Extracted information:
=======
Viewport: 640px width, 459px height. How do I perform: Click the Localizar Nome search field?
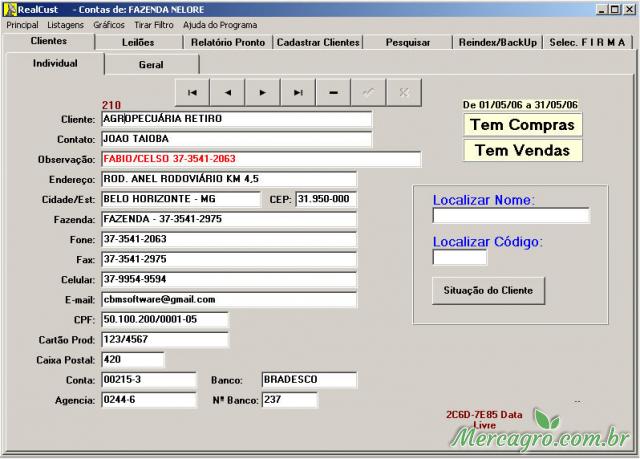(x=510, y=216)
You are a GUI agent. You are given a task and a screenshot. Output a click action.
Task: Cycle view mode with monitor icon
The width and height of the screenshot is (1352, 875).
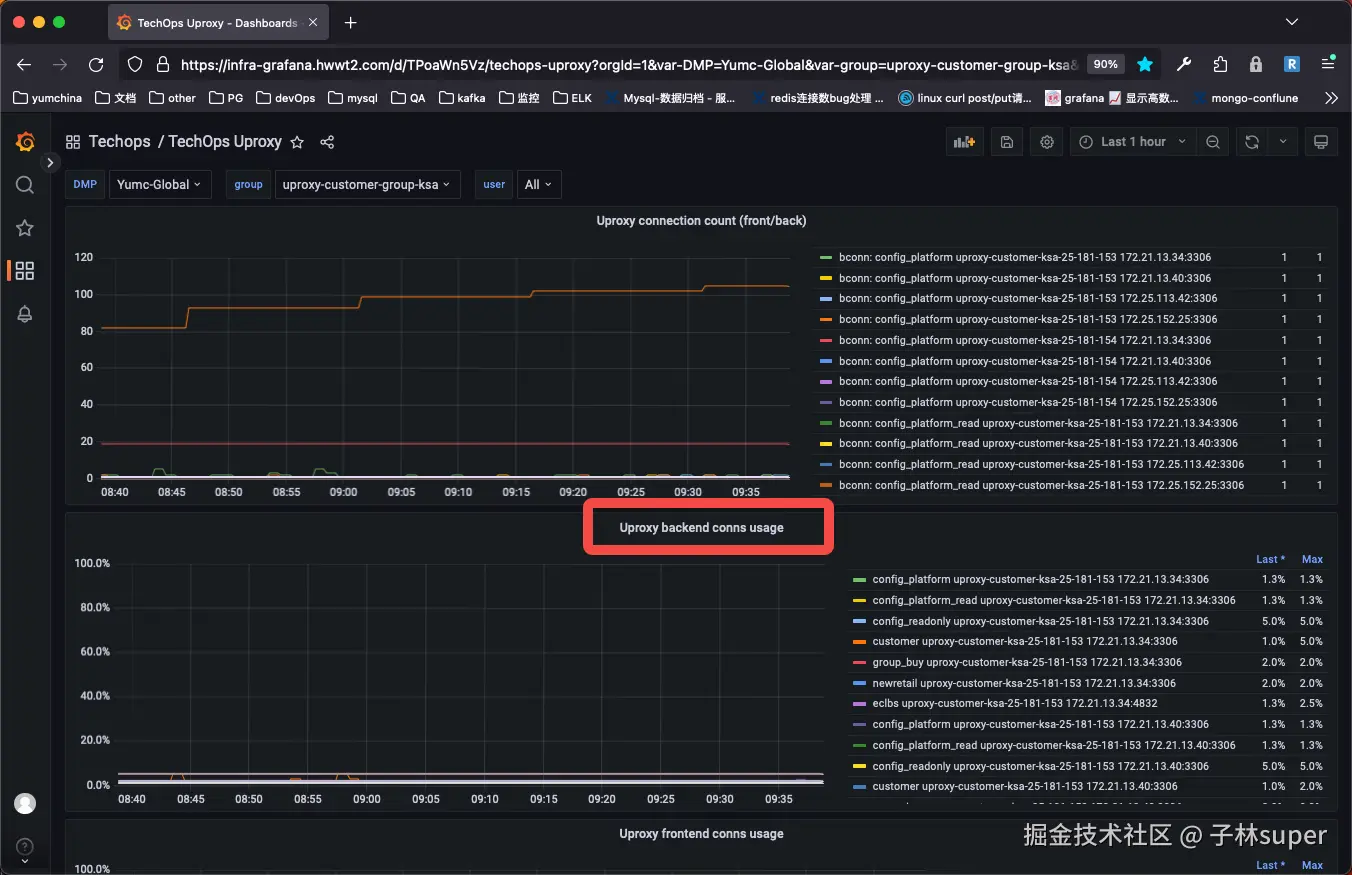[x=1320, y=142]
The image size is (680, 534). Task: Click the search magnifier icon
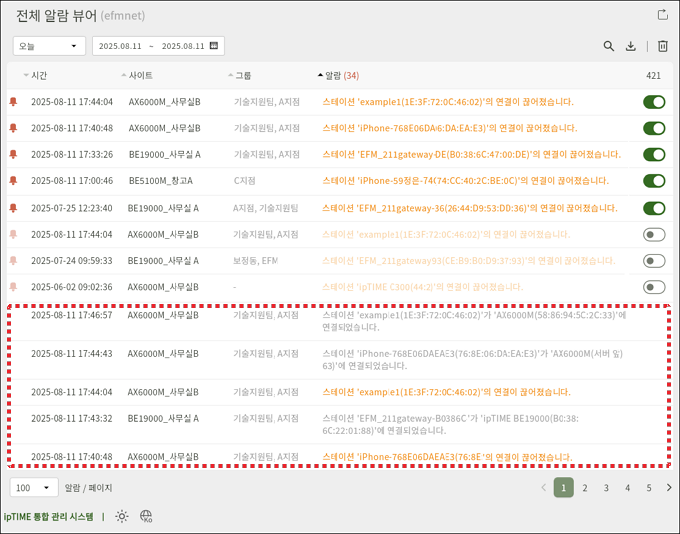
=======
Task brief: Keep out the pictures, and copy exactly the lines from the one that contains "Task: Cycle view mode with monitor icon" through the final line of the records above, both ends included.

Finished exercise:
Task: Cycle view mode with monitor icon
The width and height of the screenshot is (1352, 875).
[x=1320, y=142]
The image size is (680, 534). Task: Click the search magnifier icon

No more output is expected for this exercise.